Many believe that Carter failed to deliver economic progress, while the president who followed him, Ronald Reagan, fostered an economic boom. We do not neglect Reagan’s achievements if we recognize that the historical situation in the 1970s and 1980s was more complex that this invidious comparison suggests. To be sure, Carter displayed shortcomings. Jimmy Carter was not consistently effective in his handling of national affairs, and he was not as skilled in communication as Ronald Reagan. Carter’s statements about policy were sometimes contradictory or vague, and his relationships with members of Congress were often tense. But Jimmy Carter does not deserve the harsh criticism on economics that is commonly directed at him. His leadership was not the primary cause of recession in the Seventies, and one of his most important presidential decisions put the United States on a road to economic recovery.

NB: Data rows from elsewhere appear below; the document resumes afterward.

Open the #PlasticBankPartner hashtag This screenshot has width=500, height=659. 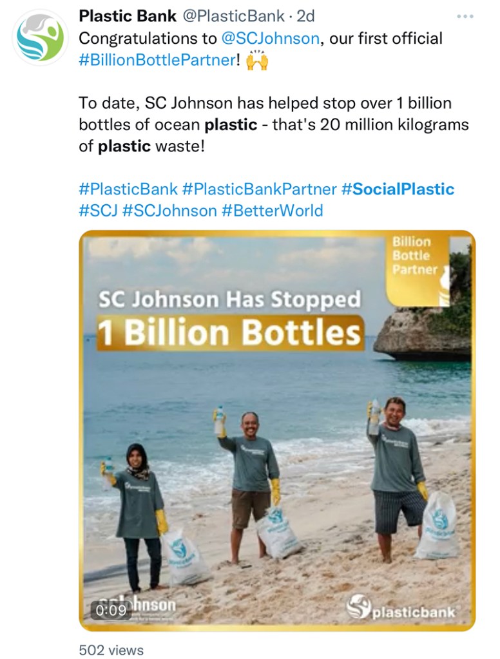pos(259,189)
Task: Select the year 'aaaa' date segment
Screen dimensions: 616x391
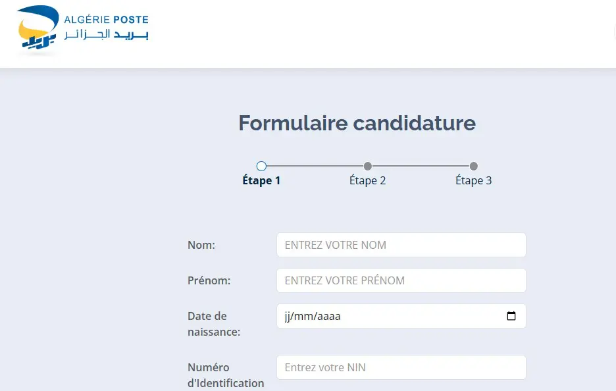Action: 329,316
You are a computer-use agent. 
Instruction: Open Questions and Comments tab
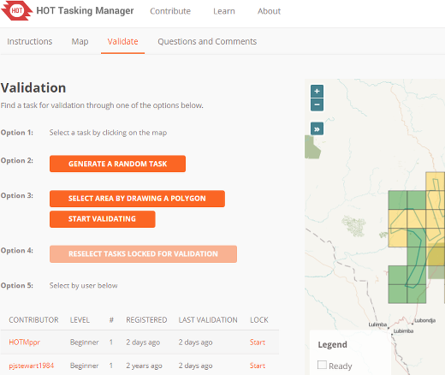[x=207, y=42]
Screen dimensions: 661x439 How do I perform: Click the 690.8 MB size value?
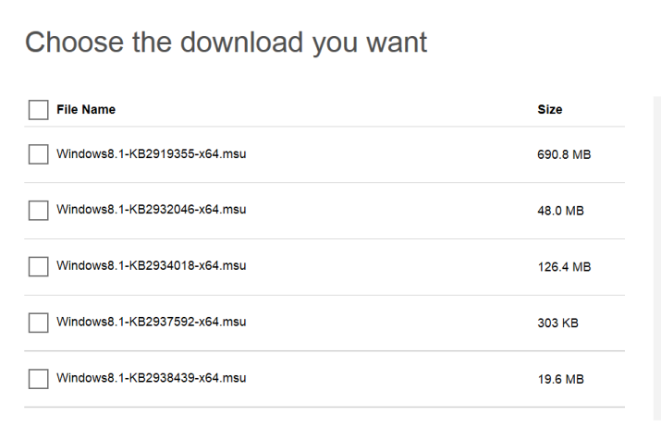564,154
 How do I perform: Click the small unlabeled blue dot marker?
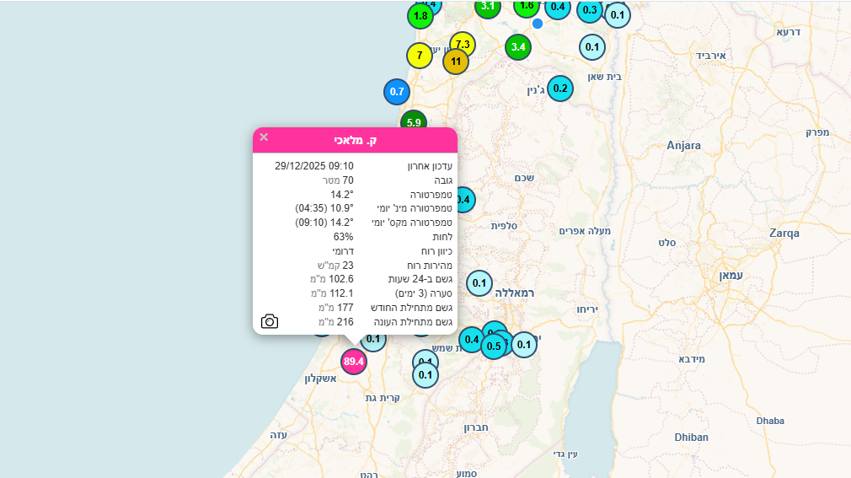point(538,24)
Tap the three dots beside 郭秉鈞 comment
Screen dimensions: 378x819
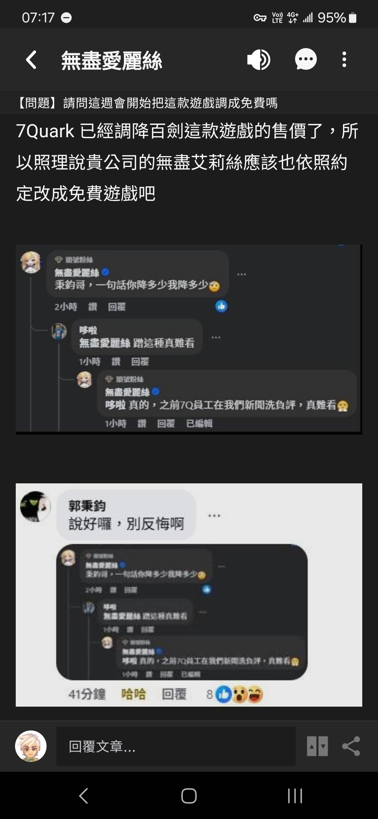pyautogui.click(x=214, y=516)
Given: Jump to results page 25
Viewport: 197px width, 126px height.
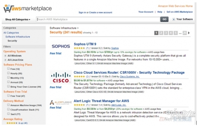Looking at the screenshot, I should 185,33.

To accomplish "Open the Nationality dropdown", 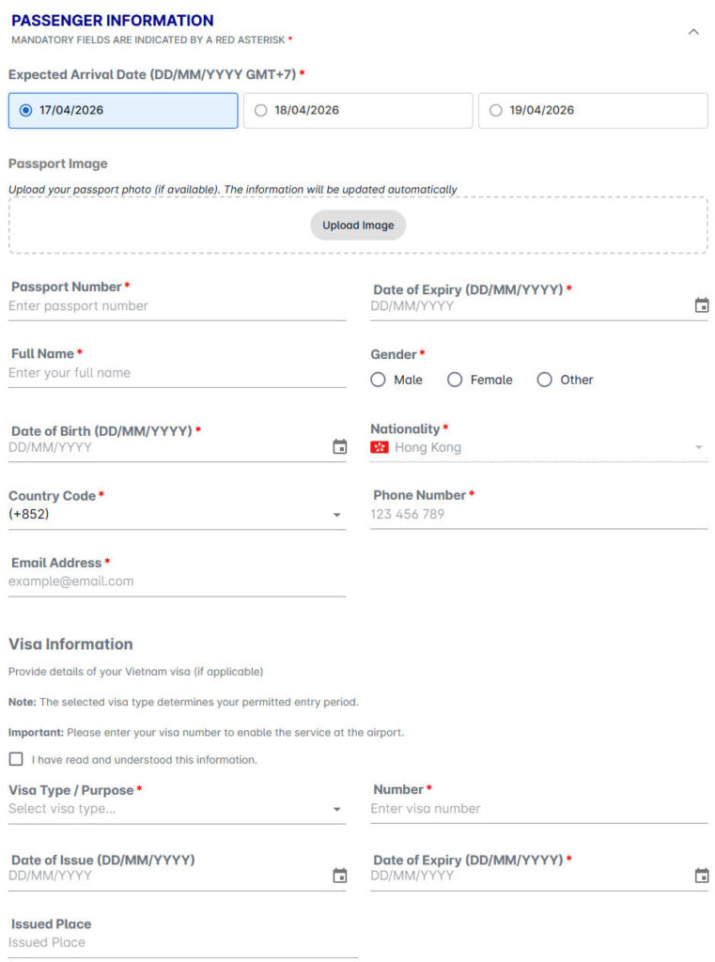I will [539, 447].
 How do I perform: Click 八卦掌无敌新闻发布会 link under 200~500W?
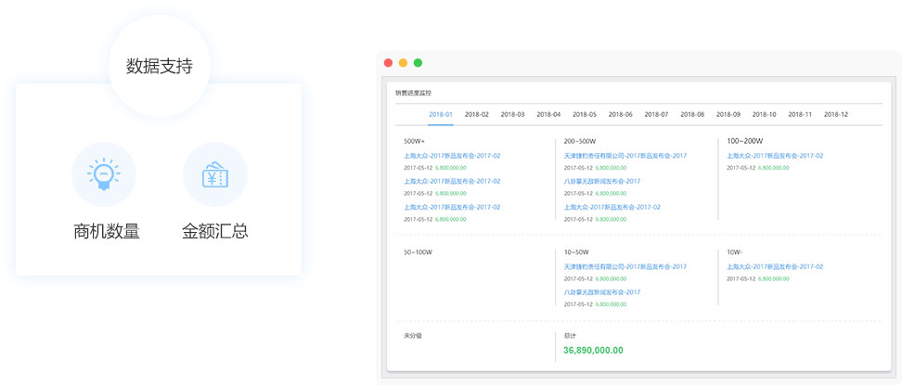[x=602, y=181]
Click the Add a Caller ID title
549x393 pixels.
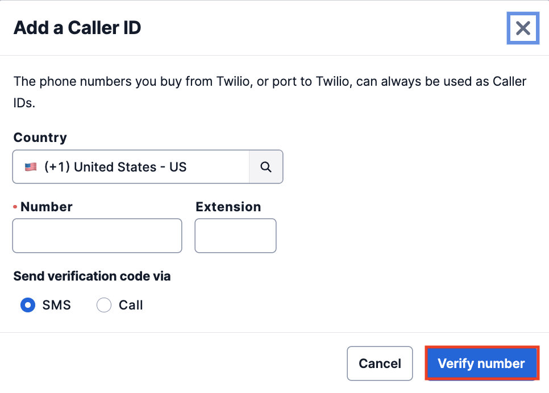click(x=77, y=27)
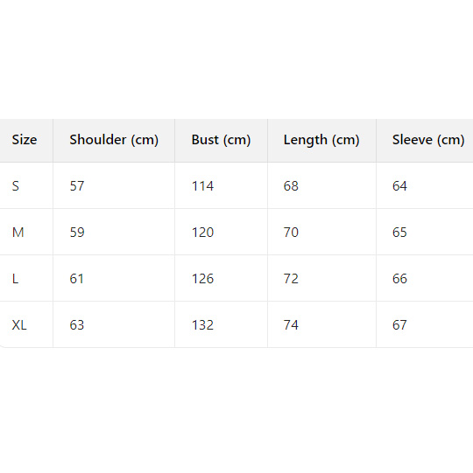Click the Bust (cm) column header
This screenshot has height=473, width=473.
(x=221, y=140)
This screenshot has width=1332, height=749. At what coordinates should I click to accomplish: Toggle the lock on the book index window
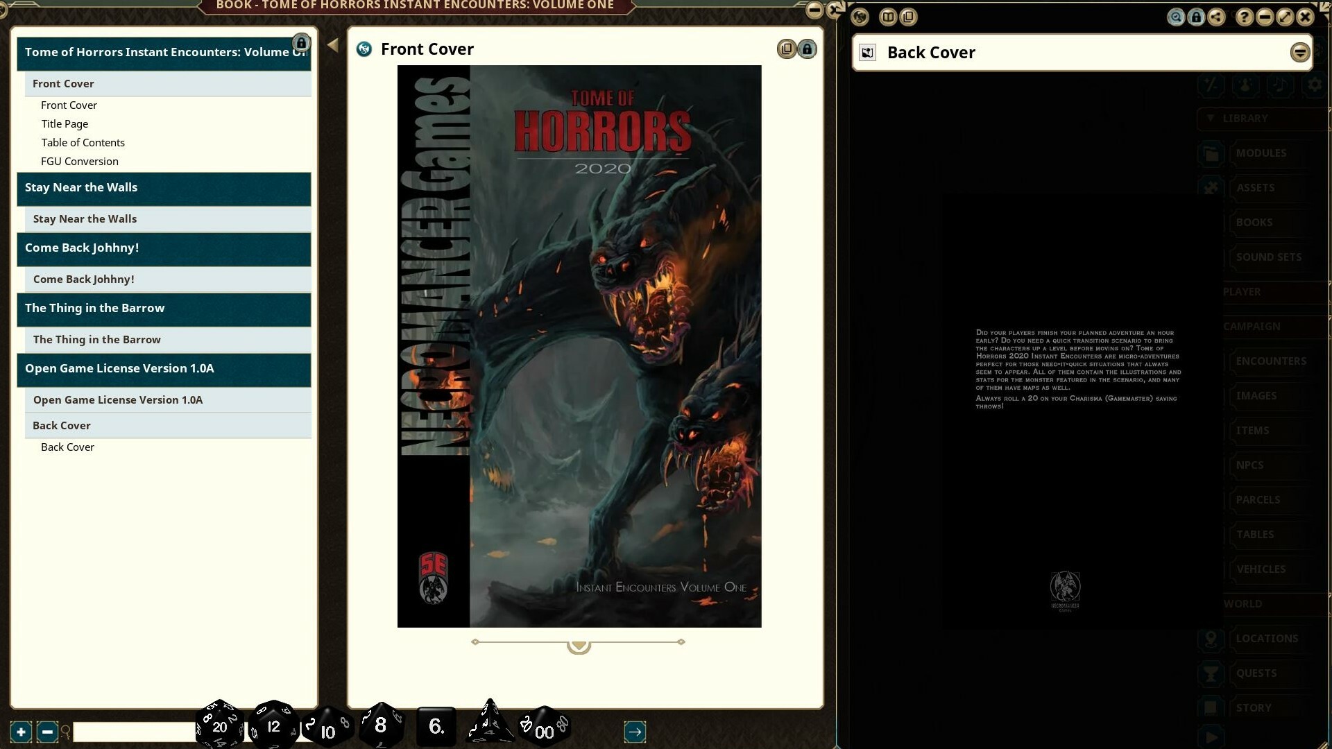click(x=301, y=42)
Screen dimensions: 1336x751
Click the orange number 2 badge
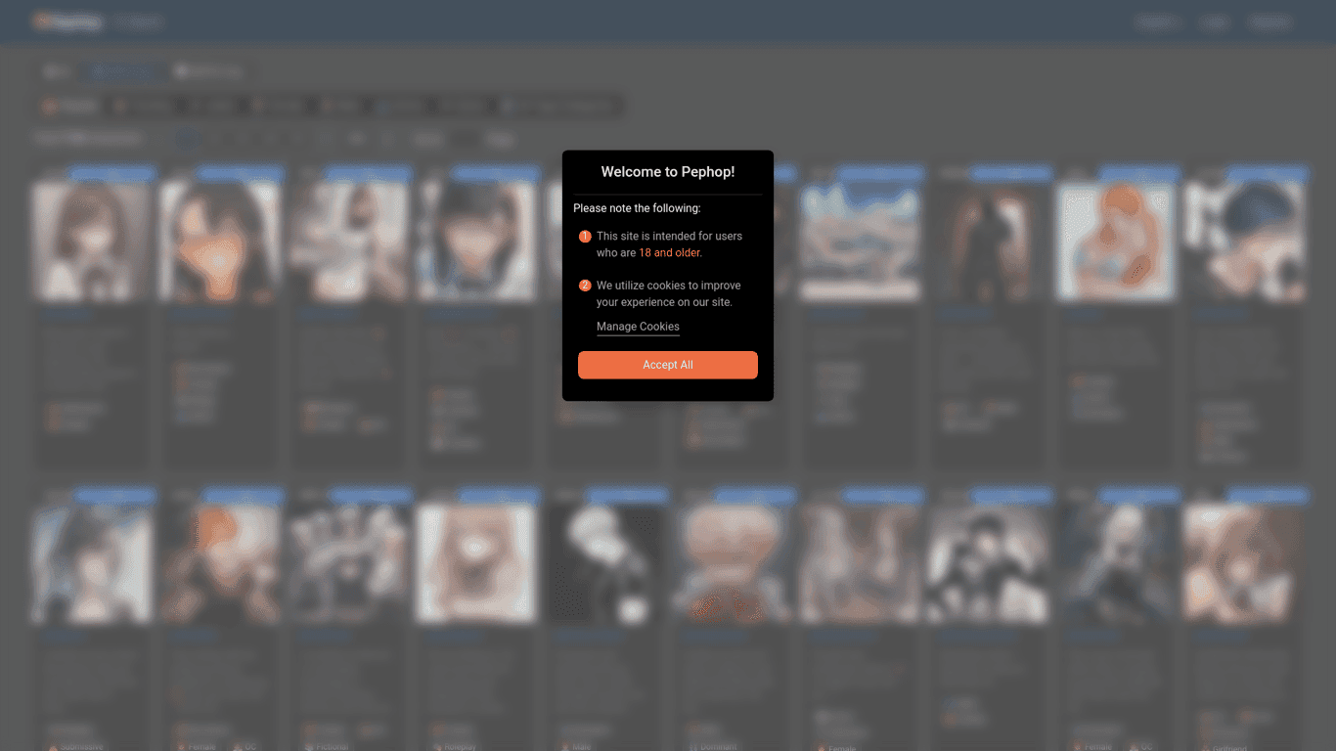585,286
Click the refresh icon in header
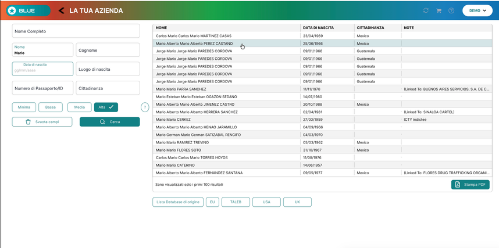Viewport: 499px width, 248px height. (x=426, y=10)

Many factors contributed to troubles in the Seventies, but surging petroleum prices were, arguably, the most significant factor behind the economic slump. In October, 1973 a decision by leaders of the Organization of Petroleum Exporting Countries (OPEC) made inflation soar. OPEC boosted the price of a barrel of oil more than 300%. Later in the decade, OPEC struck again. In 1979 the cartel backed a new series of hikes that nearly doubled the price of a barrel of oil. Overall, petroleum prices climbed from $3 a barrel to $34 a barrel between the end of 1973 and the summer of 1979. These actions led to spikes in the cost of food, goods and services. Soaring energy prices were at the foundation of inflation and economic stagnation

No President of the United States came up with a remedy in the Seventies that could quickly overcome the difficulties. President Richard Nixon was not in a position to deal aggressively with the challenges. By late 1973 and early 1974 he was struggling with charges related to the Watergate scandals. Gerald Ford, the Vice President who replaced Nixon, attempted to tame inflation. Ford announced a WIN program in the fall of 1974 (the acronym stood for “Whip Inflation Now”). Yet the problem continued. WIN buttons soon became an object of ridicule. Some Americans wore them upside down. “NIM,” they said, meant “No Immediate Miracles.”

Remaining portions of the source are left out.